It's likely OpenAI has invested in this and has good coverage in a larger range of domains. That alone probably explains a large amount of the gap.


This quote is quite funny taken out of context like this. Top AI researchers find that garbage in === garbage out.


It's somewhat insightful if you consider that, at high level, the major theme of the past decade was, "lots of garbage in === good results out", quantity >> quality.


I'm puzzled. Why do you think it's taken out of context?


SFT?


Supervised Fine Tuning, I believe.


There is no clear answer. It's debatable among experts.

The grandparent post seems to believe that the issue is algorithmic complexity and programming aptitude. Personally, I think that all the major LLMs are using the same basic transformer architecture with relatively minor differences in code.

GPT is trained on more data with more parameters than any open source model. The size does matter, far more than the software does. In my experience with data science, the best programmers in the world can only do so much if they are operating with 1/10th the scale of data. That applies to any problem.


Yeah I've been wondering about this too. Word on the street is that GPT4 is several times the size of GPT3.5. Yet I don't feel it's several times as good for sure.

Apparently there's a diminishing returns effect on ever enlarging the model.


I believe what they discovered was that 4 is an ensemble model, comprised of (8) GPT3.5s.
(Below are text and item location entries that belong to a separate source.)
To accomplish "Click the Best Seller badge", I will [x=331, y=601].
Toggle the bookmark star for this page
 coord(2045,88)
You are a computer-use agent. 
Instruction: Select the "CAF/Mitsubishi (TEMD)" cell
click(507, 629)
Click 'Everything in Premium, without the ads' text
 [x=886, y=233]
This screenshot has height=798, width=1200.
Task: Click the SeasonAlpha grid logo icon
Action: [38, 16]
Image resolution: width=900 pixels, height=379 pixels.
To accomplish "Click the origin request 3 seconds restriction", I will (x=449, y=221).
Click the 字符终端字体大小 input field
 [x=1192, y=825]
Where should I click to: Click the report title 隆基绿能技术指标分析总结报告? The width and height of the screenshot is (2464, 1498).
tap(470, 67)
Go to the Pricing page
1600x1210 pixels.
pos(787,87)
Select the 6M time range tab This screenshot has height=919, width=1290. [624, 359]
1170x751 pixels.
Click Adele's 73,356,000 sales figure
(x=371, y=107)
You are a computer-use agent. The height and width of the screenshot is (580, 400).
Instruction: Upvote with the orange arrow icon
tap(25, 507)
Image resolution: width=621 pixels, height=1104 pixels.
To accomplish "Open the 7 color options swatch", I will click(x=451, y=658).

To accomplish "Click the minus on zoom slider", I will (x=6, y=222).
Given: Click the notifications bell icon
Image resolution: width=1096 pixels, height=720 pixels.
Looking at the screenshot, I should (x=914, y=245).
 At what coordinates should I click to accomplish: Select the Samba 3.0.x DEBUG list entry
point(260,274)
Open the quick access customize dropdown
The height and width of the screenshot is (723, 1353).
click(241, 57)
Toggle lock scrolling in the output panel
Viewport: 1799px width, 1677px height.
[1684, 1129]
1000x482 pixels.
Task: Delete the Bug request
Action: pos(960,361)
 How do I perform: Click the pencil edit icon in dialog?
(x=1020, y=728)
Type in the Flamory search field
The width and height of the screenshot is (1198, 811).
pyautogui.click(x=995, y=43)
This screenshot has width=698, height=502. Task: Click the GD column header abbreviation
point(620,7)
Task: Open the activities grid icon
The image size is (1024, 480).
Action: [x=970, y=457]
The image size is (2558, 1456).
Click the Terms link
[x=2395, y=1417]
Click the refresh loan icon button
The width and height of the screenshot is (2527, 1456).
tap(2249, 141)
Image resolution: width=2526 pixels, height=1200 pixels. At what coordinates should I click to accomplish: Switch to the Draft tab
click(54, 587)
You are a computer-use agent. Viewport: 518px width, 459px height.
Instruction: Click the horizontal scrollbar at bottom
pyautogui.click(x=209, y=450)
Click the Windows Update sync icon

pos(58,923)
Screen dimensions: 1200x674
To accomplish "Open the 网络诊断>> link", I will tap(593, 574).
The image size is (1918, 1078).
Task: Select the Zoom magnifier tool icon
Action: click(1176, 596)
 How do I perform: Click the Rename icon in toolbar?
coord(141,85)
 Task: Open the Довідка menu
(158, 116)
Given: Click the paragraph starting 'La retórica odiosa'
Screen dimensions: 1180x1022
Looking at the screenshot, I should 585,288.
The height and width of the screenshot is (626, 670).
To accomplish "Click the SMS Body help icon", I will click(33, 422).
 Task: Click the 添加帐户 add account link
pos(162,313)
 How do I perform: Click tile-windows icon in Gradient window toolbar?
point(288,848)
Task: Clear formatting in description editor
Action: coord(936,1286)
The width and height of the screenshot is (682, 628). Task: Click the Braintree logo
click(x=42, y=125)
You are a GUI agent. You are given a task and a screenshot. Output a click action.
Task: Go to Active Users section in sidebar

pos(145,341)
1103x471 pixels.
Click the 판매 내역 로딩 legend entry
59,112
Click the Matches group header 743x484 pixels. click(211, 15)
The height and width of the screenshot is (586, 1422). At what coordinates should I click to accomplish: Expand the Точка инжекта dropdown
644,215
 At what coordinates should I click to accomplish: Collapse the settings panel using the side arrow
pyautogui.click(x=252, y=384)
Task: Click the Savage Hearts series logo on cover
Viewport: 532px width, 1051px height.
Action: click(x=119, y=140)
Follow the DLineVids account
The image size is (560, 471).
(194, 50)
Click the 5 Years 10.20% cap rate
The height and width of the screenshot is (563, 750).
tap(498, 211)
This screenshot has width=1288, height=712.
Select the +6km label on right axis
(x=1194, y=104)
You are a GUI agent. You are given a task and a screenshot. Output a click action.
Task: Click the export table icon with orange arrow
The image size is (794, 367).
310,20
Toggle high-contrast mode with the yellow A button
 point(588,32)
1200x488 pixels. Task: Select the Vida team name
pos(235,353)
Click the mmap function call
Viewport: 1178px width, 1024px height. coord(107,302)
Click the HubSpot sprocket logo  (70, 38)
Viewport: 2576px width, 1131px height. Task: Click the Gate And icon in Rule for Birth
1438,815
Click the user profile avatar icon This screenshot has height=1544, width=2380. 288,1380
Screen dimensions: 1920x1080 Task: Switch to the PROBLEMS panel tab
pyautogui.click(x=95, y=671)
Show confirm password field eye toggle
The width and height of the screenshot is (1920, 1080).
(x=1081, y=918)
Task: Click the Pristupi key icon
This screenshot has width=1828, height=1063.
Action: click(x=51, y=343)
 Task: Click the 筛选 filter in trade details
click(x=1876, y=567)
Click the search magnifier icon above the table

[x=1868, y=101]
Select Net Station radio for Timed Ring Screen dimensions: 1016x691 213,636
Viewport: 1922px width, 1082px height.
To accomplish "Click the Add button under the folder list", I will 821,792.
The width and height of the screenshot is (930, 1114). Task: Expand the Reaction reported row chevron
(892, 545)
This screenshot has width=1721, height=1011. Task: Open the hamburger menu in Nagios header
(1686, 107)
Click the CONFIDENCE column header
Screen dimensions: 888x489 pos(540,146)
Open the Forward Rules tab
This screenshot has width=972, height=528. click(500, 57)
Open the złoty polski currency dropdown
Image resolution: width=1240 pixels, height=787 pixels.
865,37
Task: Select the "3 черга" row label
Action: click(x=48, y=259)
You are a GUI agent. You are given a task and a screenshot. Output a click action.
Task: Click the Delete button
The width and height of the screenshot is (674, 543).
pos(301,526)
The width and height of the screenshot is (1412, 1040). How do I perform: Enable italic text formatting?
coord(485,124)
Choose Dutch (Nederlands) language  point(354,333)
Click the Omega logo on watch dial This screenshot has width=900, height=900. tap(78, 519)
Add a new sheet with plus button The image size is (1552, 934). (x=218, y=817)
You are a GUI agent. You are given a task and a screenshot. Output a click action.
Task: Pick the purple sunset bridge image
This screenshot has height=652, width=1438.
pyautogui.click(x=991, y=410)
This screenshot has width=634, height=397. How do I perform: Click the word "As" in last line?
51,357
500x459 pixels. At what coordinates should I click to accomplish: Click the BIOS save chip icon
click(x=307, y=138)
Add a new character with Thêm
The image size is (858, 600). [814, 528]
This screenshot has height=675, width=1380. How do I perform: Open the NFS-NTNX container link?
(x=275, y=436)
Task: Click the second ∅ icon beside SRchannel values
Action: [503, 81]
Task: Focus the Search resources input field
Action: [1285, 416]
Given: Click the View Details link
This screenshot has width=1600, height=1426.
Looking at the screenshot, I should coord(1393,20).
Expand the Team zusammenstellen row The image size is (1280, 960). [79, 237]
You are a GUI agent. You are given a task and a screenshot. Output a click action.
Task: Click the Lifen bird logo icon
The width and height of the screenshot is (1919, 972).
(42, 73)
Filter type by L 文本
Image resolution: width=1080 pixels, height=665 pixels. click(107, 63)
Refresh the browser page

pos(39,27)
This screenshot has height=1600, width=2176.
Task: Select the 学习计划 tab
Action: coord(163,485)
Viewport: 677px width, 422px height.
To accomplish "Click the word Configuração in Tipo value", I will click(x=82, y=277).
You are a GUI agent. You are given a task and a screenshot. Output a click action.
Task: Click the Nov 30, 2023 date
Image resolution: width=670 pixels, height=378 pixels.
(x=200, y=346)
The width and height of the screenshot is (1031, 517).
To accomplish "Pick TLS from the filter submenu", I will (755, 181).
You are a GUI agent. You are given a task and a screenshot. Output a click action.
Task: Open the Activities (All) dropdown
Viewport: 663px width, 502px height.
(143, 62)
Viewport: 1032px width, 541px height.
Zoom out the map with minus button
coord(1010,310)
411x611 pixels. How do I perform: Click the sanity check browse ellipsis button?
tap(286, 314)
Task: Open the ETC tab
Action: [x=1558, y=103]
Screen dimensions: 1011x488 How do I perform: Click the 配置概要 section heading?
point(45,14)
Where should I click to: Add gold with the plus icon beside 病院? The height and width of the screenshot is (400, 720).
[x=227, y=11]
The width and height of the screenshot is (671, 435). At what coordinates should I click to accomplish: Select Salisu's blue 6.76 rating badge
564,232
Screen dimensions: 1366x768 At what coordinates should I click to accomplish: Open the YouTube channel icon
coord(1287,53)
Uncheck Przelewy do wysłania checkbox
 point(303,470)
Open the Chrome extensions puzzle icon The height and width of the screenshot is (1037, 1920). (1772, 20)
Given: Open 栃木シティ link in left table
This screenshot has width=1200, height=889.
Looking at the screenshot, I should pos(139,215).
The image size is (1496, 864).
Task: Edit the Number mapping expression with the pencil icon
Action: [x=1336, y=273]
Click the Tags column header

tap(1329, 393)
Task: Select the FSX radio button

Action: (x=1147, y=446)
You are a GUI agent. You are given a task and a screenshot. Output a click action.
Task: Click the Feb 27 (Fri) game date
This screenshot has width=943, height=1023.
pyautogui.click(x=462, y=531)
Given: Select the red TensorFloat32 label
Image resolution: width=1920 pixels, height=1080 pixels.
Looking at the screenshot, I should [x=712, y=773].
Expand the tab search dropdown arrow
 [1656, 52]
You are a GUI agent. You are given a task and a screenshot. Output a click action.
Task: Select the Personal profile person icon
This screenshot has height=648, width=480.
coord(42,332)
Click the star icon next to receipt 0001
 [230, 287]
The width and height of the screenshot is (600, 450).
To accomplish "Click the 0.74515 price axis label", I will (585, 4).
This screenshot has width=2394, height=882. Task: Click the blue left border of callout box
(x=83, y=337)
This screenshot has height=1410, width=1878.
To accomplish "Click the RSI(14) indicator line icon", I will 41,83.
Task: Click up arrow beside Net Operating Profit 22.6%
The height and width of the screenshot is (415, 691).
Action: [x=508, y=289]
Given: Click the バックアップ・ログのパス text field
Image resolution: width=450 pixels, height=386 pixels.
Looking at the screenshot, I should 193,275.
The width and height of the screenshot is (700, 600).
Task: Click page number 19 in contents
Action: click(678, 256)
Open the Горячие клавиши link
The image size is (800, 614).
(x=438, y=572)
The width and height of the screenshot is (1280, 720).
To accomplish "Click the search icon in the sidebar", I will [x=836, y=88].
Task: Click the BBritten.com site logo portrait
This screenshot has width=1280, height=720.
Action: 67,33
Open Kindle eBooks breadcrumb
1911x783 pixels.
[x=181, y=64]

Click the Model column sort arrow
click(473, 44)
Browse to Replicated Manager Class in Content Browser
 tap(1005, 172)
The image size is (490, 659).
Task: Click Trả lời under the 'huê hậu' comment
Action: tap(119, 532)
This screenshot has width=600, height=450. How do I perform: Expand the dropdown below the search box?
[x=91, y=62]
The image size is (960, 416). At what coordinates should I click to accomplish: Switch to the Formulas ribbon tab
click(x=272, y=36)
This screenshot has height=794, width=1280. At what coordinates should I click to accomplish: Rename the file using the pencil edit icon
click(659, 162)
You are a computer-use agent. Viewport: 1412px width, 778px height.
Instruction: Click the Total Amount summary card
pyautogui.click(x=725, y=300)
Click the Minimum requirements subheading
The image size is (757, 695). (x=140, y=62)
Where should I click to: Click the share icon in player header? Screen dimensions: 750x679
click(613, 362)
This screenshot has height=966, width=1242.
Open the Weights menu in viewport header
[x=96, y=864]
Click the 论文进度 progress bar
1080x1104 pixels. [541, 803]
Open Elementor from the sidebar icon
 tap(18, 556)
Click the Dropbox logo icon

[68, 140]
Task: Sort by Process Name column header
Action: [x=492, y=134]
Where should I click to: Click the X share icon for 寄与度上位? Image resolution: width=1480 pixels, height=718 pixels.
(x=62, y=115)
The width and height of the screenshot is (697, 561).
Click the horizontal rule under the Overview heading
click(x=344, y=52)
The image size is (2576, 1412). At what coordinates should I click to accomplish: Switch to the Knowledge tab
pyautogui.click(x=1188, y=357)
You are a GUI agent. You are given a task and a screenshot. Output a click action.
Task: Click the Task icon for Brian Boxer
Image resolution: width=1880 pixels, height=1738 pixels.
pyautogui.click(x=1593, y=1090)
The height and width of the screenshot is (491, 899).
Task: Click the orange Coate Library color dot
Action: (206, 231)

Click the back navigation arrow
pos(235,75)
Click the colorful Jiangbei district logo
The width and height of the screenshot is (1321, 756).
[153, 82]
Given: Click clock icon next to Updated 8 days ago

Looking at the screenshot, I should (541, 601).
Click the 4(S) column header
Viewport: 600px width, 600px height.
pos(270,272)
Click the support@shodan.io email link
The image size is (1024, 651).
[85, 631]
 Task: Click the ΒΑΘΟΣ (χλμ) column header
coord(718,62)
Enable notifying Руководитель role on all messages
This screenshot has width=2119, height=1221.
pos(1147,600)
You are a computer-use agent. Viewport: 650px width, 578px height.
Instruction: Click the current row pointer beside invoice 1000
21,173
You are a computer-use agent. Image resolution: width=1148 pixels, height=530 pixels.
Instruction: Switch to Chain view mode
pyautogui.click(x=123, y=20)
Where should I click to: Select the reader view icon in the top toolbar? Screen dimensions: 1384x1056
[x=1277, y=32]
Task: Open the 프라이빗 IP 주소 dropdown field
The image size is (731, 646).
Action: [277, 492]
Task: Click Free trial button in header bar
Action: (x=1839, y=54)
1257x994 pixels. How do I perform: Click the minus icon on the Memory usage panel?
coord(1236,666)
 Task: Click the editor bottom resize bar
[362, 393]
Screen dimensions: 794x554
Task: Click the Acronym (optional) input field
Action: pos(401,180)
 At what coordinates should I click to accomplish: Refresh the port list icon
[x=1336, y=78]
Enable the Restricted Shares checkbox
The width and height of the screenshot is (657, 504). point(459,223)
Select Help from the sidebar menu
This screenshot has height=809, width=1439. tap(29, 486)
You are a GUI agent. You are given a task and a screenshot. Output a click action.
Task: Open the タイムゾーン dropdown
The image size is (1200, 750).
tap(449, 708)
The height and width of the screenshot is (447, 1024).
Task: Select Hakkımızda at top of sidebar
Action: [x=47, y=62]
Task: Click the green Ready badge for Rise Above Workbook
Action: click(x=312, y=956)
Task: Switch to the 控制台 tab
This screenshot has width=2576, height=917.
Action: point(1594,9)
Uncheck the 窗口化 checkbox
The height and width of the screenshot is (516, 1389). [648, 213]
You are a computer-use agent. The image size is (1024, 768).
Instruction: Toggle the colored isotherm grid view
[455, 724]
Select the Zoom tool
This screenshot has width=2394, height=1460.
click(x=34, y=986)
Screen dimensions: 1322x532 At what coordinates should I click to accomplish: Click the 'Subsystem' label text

Things may have changed or been found to not be true on this though.


LLamA 2 at 70B is, let’s say pessimistically 70% as good as GPT3.5. This makes me think that OpenAI is lying about their parameter count, are vastly less efficient than LLaMA, or, the lager model sizes have diminishing returns. Either way, your point is a good one. Something doesn’t add up.


IMO Llama2 really isn’t close to 3.5. It still has regular mode collapse (or whatever you call getting repetitive and nonsensical responses after a while), it has very poor mathematical/logical reasoning and is not good at following multi-part instructions.

It just sounds like 3.5/4 because it was trained on it.


You're mixing up the language model with the chat bot.

The llama2 is a language model. I imagine the language model behind chatgpt is not much different (perhaps it's better, but not by many months AI research time). It likely also suffers from "mode collapse" issues etc.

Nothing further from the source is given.